Why Damiani wants a Swiss watchmaker
Damiani Group is privately held and best known for its Italian jewellery houses and retail reach. It also owns Rocca, a luxury watch and jewellery distributor with a chain of boutiques in Italy. Adding Baume & Mercier extends Damiani’s presence into Swiss watchmaking and allows the group to broaden its offer in the watch segment, while creating more cross-category opportunity between jewellery and watches—a pairing that is increasingly important as consumers compare purchases across adjacent luxury categories.
Damiani’s CEO has positioned the acquisition as a “new start” for both sides, highlighting two core benefits: Damiani gains a Swiss watch brand that can attract a wider customer base, while Baume & Mercier gains support from Damiani’s wholesale position and watch-market experience. Over time, Damiani has signalled it intends to increase Baume & Mercier’s visibility by leveraging its multi-brand distribution network and expanding into select mono-brand boutiques in strategic locations.
The market backdrop: cost pressure and uneven demand
The transaction lands at a moment when watch retail has been pressured by multiple headwinds: shifting consumer demand, especially in parts of Asia; higher input costs; and policy-driven pricing uncertainty in key markets. Even when a brand’s core identity remains stable, these forces can quickly test the limits of an “accessible luxury” price band. When retail prices move upward, consumers become more comparative: they weigh a watch purchase against gold jewellery, bridal upgrades, second-hand options, and even experiences. That pushes brands and retailers to prove value through design, warranty confidence, and after-sales care—elements that are felt most directly at the store level.
For multi-brand jewellers, this matters because the watch case is often a gateway. It can introduce younger clients to higher-ticket purchases, build repeat visits through servicing, and open a long-term relationship that later converts to bridal and fine jewellery. When a watch brand changes owners, retailers watch for signals around distribution discipline, marketing investment, and after-sales execution—because those are the levers that shape sell-through and protect margins.
What Canadian jewellers should watch next
The short-term message is continuity. Closing is expected in summer 2026 and remains subject to certain conditions, while Richemont’s commitment to provide operational services for at least 12 months after closing should support stability through the transition. That structure suggests both parties are prioritising a smooth handover for retailers and clients.
Beyond closing, Canadian jewellers will be watching three practical areas.
1) Distribution strategy. Will Damiani strengthen wholesale programmes—training, retailer tools, merchandising support, co-op marketing—while maintaining disciplined distribution? Or will a push for visibility introduce more complexity in how markets are managed?
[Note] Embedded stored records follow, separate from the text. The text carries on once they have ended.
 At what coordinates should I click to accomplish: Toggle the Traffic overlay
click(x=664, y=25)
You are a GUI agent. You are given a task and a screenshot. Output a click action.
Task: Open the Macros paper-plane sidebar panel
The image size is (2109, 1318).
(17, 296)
2) After-sales performance. Service is where brands earn long-term trust. Any changes in turnaround times, parts availability, warranty handling, or service communications are quickly felt in-store.
3) Price and positioning. If costs stay elevated, how will Baume & Mercier protect its value proposition without drifting out of its core “accessible Swiss luxury” lane?
For Richemont, the transaction underscores focus. For Damiani, it is a bet that owning a Swiss watchmaker can deepen its watch-and-jewellery ecosystem. For Canadian jewellers, it is another reminder that consolidation and portfolio realignment are becoming part of the next watch cycle—and that distribution strength and service consistency will matter as much as product in winning it.